Анфиса перестала зажигать свечи, потеряла к ним интерес. Назар объяснил тем, что я внутренне успокоился, вытравил в себе лишних тараканов, она почувствовала, и тревога ушла. Хотелось уточнить о нелишних тараканах, он почесал затылок, в этом что-то есть. Но с конкретикой не пошло. Оба пришли к выводу, что тараканы нужны, но в меру. Чтобы в голове не было пустот, в которые может затянуть все полезное.
И потекли счастливые дни и ночи. Анфиса выходила только вечерами, смотреть на луну. В море не купалась, я не настаивал.
Подолгу рассматривала открытки с городом у озера и домом, где условно жила и спрашивала:
- Ты не заметил? как живые, смотришь на них, и они каждый раз меняются.
- И правда, - соглашался я, - с первого раза всего не разглядишь, и со второго, и с третьего.
Не спрашивал, она вдруг сама вспомнила:
- Мы жили недалеко, тут наша дача. Стояла машина, большая такая, крытая, с колесами, рядом поменьше, черная с черными стеклами.

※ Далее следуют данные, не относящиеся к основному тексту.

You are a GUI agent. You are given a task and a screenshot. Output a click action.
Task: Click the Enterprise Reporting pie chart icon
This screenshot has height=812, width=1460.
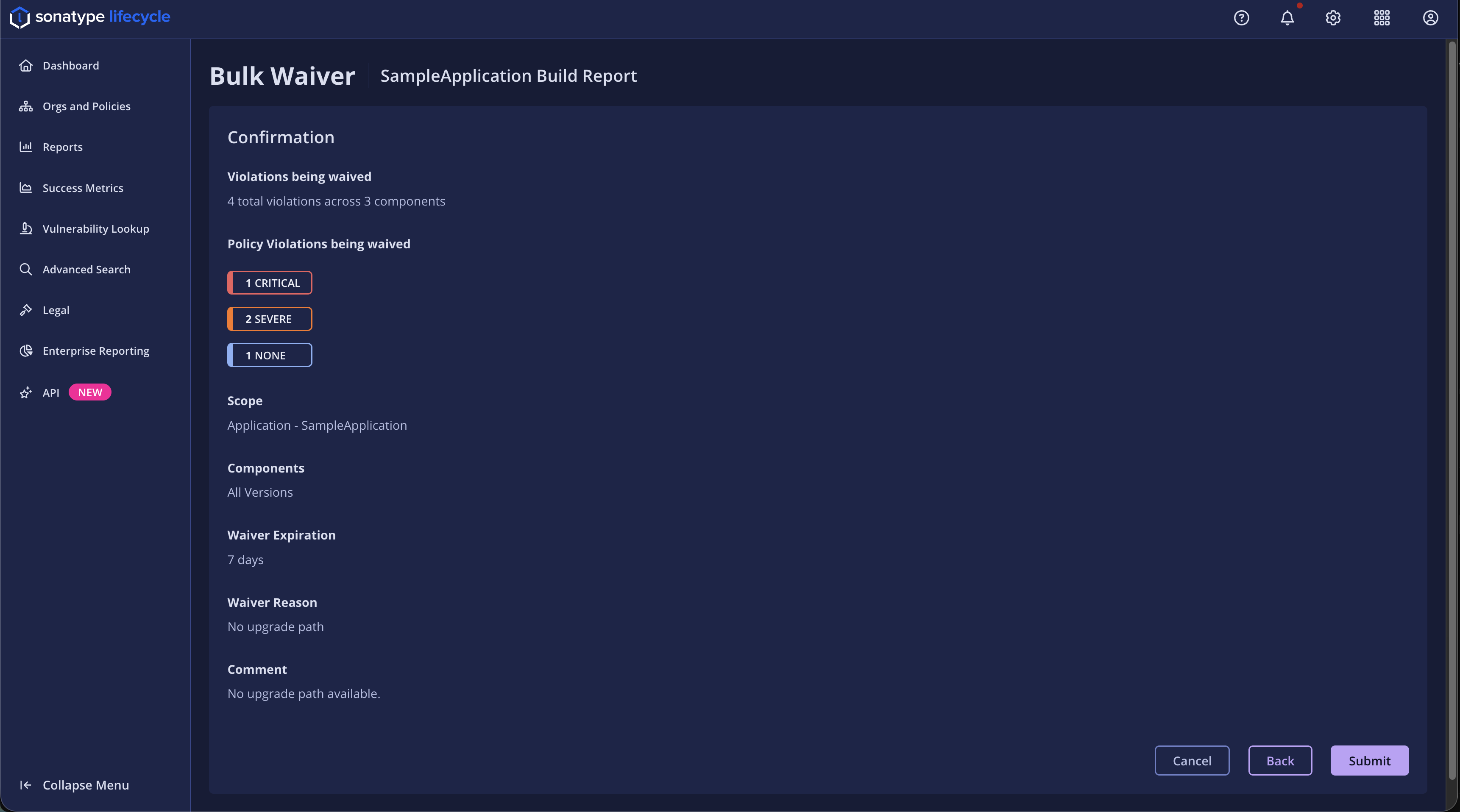pos(25,351)
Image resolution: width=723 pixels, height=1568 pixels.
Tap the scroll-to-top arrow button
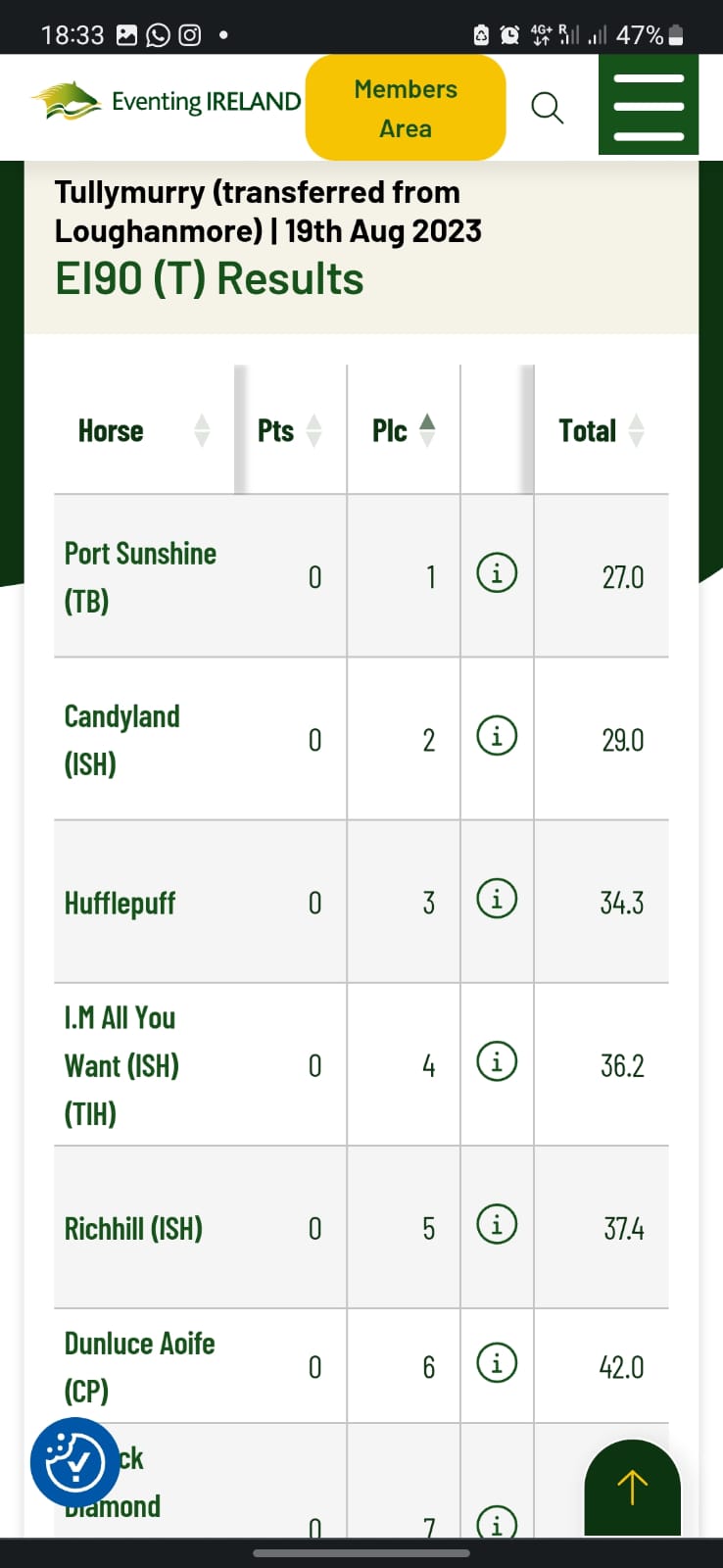pyautogui.click(x=632, y=1487)
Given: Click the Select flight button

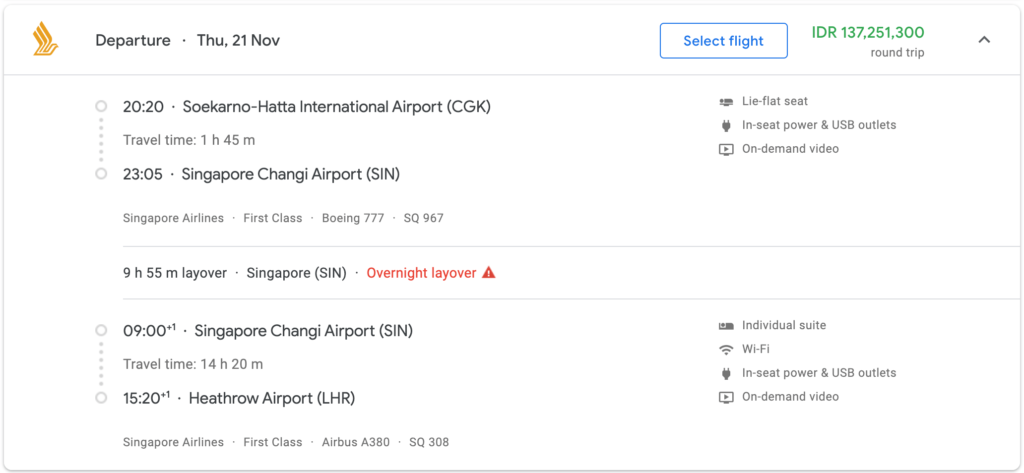Looking at the screenshot, I should [724, 41].
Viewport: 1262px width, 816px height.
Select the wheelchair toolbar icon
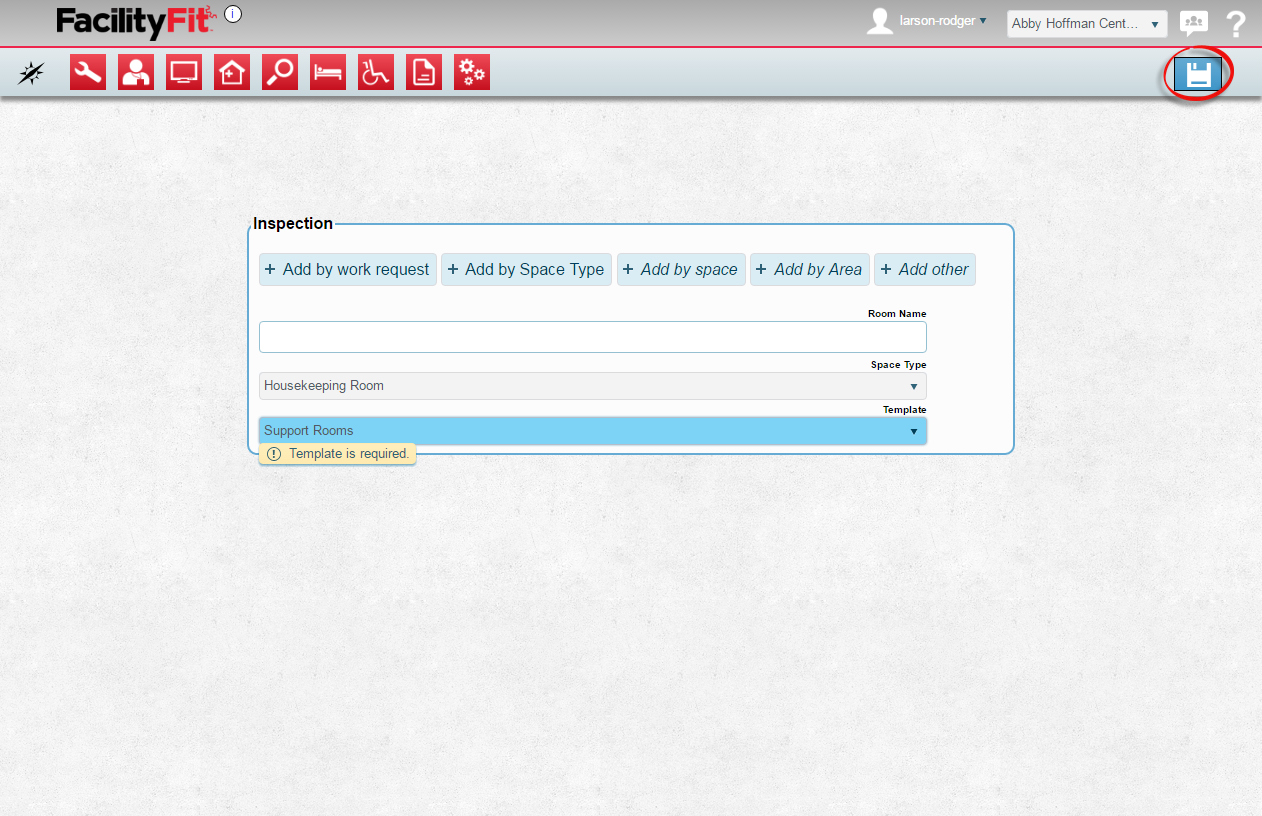[376, 73]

- Ствол выглядывал? - спросил я.
- Да, выглядывал, со стороны заднего сидения. В крытую машину грузили вещи, коробки стояли на снегу.
Стоп, не то. Не тот климат. Хотя бывает, редко, но бывает зимой снег. Я вдруг вспомнил, что ни разу не посетил нашу дачу. Почему?
И тут сложилась четкая картина: Анфиса имеет отношение к моему брату. С ним что-то случилось, он послал ее ко мне, чтобы спасти. Он же остается на верную смерть.
Смерти брату не хотелось, но даже я понимаю, что лишился собственности из-за него, чтобы ему достался дом. Такова воля бабули.
- Не смей, осуждать брата! Не смей! У него тяжелая жизнь, - говорила Мария Спиридоновна, и радужки глаз белели.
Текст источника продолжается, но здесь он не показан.